Today is the birthday of the great Irish writer Edna O’Brien, who just died this past summer at the age of 93. I came to her Country Girls trilogy fairly young. I was in college. I think that might be the best time to encounter those books. I didn’t read them. I inhaled them and lived them. Her writing is so pure and free, passionate, detailed: you literally don’t feel like it’s writing. It’s experiential. When I learned much later that she wrote the first of the trilogy in the matter of a couple of weeks, I was awe-struck but also not surprised. The thing poured out of her. She’s been very important to me. I’ve written quite a bit about her if you want to search around. She lived a long life, started publishing young, and wrote almost up to the very end. A prolific woman, not only not afraid of controversy but she kind of couldn’t do it any other way. It was her destiny, as an Irish writer, and an Irish woman writer at that.

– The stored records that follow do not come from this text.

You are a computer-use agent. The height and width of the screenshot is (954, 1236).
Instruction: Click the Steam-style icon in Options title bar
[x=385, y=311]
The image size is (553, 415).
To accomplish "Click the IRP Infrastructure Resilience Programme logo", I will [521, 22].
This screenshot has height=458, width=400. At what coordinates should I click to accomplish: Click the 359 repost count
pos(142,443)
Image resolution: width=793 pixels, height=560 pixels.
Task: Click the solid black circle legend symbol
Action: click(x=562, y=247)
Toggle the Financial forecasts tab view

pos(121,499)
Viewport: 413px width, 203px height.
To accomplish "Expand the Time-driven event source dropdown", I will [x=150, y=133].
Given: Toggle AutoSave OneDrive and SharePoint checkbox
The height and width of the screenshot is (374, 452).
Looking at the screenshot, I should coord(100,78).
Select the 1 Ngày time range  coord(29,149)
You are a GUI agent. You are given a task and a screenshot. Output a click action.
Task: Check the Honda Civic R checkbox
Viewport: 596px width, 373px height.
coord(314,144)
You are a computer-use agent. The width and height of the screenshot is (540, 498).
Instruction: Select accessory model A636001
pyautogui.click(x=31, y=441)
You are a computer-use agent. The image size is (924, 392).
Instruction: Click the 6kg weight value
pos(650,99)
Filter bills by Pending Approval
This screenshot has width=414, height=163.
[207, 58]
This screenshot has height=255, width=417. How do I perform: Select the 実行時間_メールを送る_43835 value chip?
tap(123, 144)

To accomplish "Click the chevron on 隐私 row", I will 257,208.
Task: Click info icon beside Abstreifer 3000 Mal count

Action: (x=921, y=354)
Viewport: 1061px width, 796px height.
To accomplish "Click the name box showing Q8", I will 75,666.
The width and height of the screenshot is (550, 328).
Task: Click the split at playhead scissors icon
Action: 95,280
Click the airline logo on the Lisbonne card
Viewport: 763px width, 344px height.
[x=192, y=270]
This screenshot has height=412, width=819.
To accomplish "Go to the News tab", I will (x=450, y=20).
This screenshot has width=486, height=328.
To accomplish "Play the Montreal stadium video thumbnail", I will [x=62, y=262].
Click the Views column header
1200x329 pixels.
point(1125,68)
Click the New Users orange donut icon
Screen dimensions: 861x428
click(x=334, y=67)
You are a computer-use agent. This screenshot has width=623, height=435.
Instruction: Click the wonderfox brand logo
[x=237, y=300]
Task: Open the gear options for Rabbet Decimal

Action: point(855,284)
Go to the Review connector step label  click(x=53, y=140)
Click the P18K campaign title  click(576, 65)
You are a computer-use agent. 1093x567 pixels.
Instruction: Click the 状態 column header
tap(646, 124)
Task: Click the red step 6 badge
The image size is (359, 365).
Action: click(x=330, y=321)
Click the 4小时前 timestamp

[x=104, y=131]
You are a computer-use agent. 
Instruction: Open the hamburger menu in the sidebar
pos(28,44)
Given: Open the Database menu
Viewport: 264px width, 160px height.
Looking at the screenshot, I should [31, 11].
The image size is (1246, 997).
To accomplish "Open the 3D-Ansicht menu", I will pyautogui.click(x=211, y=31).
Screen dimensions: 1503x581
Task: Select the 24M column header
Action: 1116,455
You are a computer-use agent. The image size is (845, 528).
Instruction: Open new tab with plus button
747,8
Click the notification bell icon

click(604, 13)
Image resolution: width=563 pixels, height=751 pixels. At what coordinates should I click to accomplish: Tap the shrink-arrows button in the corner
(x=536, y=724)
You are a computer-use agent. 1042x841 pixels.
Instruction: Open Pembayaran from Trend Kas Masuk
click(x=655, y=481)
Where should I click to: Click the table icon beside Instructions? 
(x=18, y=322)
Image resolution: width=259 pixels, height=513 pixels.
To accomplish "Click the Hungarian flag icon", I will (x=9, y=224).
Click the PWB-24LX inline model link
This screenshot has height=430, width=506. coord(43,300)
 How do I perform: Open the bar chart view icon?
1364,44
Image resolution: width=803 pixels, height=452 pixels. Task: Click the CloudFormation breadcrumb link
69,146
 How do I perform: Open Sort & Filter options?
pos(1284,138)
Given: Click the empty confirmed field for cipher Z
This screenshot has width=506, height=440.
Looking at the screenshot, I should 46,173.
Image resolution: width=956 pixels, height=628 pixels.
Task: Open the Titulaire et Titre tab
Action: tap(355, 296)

Excerpt from a 2008 essay by O’Brien in The Guardian:
The Country Girls took three weeks, or maybe less, to write. After I brought my sons Carlo and Sasha to the local school in Morden, I came home, sat by the windowsill of their bedroom and wrote and wrote. It was as if I was merely a medium for the words to flow. The emotional crux hinged on Ireland, the country I had left and wanted to leave, but now grieved for, with an inexplicable sorrow.
Images of roads and ditches and bog and bog lake assailed me, as did the voice of my mother, tender or chastising, and even her cough when she lay down at night. In the fields outside, the lonely plaint of cattle, dogs barking and, as I believed, ghosts. All the people I had encountered kept re-emerging with a vividness: Hickey our workman, whom I loved; my father, whom I feared; knackers; publicans; a travelling salesman by the name of Sacco, who sold spectacles and sets of dentures; and the tinkers who rapped on the door demanding money in exchange for mending tin pots. There was the embryo poet, an amateur historian and the blacksmith who claimed to have met the film director John Ford on the streets of Galway and was asked to appear in The Quiet Man, but declined out of filial duty. The lost landscape of childhood.
Sinéad O’Shea’s new documentary Blue Road — The Edna O’Brien Story doesn’t have distribution yet, but it’s been wowing audiences at festivals over the last couple of months. There was bound to be a documentary about the life of O’Brien eventually – she was just so freakin’ famous – but O’Shea’s is the first, and – lucky for us – she began filming before O’Brien died, and interviewed her for it. Invaluable. Let this gossiped-about insanely famous writer tell her own story.
I just interviewed O’Shea for my column at Liberties: Edna O’Brien: Documentary of A Writer and A Star.
“I hear stories. It could be myself telling them to myself or it could be these murmurs that come out of the earth. The earth so old and haunted, so hungry and replete. It talks. Things past and things yet to be.”